Bara giden, mini etek giyen, gecenin üçünde dışarda olan, kocasına bağıran, anlaşamayan, dövmeli, piercingli, başkasının evindeki, eşcinsel, trans yasak aşk yaşayan, aldatan, çalışan, her yere giden kötü kızlar…
kadınlar, bizim tanık olmadığımız kadınlar.
Kör, sağır, dilsiz olmanın kolay olduğu kadınlar.
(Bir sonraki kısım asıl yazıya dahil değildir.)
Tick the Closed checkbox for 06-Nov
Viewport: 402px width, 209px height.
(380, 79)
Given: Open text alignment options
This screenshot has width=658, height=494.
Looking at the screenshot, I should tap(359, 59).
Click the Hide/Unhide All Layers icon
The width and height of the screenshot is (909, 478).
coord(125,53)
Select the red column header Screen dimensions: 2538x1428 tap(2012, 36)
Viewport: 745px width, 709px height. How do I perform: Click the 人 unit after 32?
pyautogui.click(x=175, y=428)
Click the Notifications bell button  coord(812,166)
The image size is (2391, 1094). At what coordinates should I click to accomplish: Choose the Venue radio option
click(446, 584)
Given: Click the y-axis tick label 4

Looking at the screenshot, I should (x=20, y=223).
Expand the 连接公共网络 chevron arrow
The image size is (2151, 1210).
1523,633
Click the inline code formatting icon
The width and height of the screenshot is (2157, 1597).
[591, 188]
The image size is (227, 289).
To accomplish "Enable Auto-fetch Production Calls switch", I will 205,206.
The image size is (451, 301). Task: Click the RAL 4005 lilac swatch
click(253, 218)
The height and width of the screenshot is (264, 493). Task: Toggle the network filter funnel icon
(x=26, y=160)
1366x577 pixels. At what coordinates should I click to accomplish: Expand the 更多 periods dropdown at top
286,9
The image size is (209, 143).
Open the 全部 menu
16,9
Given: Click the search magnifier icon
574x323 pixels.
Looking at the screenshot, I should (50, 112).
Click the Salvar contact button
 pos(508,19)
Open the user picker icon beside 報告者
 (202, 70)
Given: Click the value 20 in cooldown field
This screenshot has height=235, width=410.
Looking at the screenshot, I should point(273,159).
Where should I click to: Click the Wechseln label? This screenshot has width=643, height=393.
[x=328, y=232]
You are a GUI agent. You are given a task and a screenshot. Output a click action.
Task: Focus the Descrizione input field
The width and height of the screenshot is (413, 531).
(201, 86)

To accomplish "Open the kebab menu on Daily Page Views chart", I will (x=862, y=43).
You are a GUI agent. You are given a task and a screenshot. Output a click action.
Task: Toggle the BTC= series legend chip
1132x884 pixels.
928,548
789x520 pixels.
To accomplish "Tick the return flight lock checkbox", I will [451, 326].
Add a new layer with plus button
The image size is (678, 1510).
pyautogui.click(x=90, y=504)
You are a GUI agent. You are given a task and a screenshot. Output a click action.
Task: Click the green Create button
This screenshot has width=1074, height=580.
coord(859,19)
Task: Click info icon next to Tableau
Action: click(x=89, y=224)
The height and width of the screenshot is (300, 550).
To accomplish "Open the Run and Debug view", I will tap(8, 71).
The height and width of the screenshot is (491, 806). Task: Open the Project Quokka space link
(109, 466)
Suçluluk duymamanın, üzülmemenin bahanesi olan kadınlar.
Kadının adı var, boy boy resmi var.
Failin adı iki harf arası bir nokta.
Kadının nerede olduğu, kiminle olduğu, ne giydiği, ne taktığı, hangi saatte başına neyin geldiği çarşaf çarşaf.
Failin resmi blurlu.
Kadının dövmesi var, sesi var, kanı var.
Failin takım elbisesi onurlu.
Kadınlar öldürülüyor, kadın oldukları için.
Kadınlar dövülüyor, kadın oldukları için.
Geriye kalanlar için atıp tutmak mı? Orası kolay.
“Kızımız” iyiyse vah vah, kötüyse yuh yuh.
Ağzımızı açmak, kınamak, konuşmak, kafamızı çevirmek, yokmuş gibi davranmak ne kolay.
Kadınların değerini saflığından, melekliğinden, anneliğinden, ne kadar şiddet gördüklerinden, nerede şiddet gördüklerinden belirlemek ne çok işimize gelir.
Bir gün yeri göğü inletip yarın unutmak mı? Olur tabi.
Şiddet gören kadınların ahlakı, namusu, evlatlığı üzerinden konuşup şiddetin, cinayetin hangi akla mantığa ahlaka sığabildiğini konuşmamayı seçmek.
Gönüller rahat, kimin suçlanacağı belli. Çok kolay olur.
Her kadın yaşamalı. Korkusuzca, özgürce, insanca.